Contraceptive and Reproductive Health Services for Teens

From 2010 to 2015, CDC, the federal Office of Adolescent Health (OAH), and the Office of Population Affairs collaborated to demonstrate the effectiveness of innovative, multicomponent, communitywide initiatives in reducing rates of teen pregnancy and births in communities with the highest rates, with a focus on reaching African American and Latino or Hispanic young people aged 15 to 19 years.

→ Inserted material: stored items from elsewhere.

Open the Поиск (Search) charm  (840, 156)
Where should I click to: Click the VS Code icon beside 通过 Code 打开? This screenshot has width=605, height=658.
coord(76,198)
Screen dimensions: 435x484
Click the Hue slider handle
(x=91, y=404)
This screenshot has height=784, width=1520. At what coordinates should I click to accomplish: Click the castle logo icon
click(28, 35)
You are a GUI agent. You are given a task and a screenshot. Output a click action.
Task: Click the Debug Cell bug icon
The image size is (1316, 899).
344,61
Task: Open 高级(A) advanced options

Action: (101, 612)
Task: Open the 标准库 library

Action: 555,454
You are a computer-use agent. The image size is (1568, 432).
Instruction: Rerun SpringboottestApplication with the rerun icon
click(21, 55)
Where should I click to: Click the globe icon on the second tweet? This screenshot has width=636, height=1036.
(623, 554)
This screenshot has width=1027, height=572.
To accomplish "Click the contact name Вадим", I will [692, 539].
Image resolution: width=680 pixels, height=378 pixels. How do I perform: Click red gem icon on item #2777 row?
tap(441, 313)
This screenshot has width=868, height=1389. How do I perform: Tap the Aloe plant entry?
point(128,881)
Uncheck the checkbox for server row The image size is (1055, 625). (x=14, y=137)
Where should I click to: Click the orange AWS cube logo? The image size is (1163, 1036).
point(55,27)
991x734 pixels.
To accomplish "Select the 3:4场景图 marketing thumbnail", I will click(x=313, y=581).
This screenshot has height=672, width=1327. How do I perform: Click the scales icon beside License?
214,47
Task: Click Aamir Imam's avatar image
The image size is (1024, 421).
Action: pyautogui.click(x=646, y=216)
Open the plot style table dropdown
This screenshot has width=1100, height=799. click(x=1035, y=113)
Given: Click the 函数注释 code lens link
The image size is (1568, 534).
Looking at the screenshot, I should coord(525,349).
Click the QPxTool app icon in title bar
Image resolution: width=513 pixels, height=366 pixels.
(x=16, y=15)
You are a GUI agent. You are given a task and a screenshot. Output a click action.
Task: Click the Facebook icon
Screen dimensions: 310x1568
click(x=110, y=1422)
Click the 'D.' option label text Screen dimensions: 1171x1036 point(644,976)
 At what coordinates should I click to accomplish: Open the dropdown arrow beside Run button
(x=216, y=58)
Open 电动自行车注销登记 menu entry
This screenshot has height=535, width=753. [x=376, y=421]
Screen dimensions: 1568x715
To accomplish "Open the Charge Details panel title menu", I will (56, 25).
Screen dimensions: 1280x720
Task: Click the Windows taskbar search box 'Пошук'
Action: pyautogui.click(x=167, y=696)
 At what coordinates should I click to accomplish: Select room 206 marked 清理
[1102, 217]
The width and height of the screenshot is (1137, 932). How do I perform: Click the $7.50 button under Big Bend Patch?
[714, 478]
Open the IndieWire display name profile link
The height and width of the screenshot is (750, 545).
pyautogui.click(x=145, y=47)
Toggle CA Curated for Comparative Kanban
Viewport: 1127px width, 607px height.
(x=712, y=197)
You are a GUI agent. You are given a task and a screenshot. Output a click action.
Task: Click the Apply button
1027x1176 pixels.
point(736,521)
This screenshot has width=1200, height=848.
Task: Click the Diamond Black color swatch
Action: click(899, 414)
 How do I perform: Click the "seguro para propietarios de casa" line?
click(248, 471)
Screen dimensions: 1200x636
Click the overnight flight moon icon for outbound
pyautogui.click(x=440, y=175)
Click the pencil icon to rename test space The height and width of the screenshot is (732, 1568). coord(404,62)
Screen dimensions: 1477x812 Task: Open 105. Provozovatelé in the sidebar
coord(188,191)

A key component of the initiatives was ensuring clinical partners are providing youth-friendly, culturally- competent reproductive health care services that are easily accessible to all young people in the community, and establishing linkages between teen pregnancy prevention program partners and clinics that serve at-risk youth from the target community. CDC partnered with the national organization CAI to provide training and technical assistance to grantees to improve community adolescent reproductive health services.

CDC, CAI, along with OAH and other grantees, collaboratively developed valuable reproductive health care tools and resources that may be useful for other teen pregnancy prevention initiatives:

Evidence-based Clinical Practices Cdc-pdf[PDF – 138KB]

Using the rapid synthesis and translation process[1] to facilitate the translation of professional recommendations and scientific evidence, CDC and CAI developed this checklist to assist communitywide initiative health partners in providing accessible and improved reproductive services for adolescents.


Romero LM, Middleton D, Mueller T, Avellino L, Hallum-Montes R

J Adolesc Health. 2015 Nov;57(5):488-95. doi: 10.1016/j.jadohealth.2015.07.013. Epub 2015 Sep 15.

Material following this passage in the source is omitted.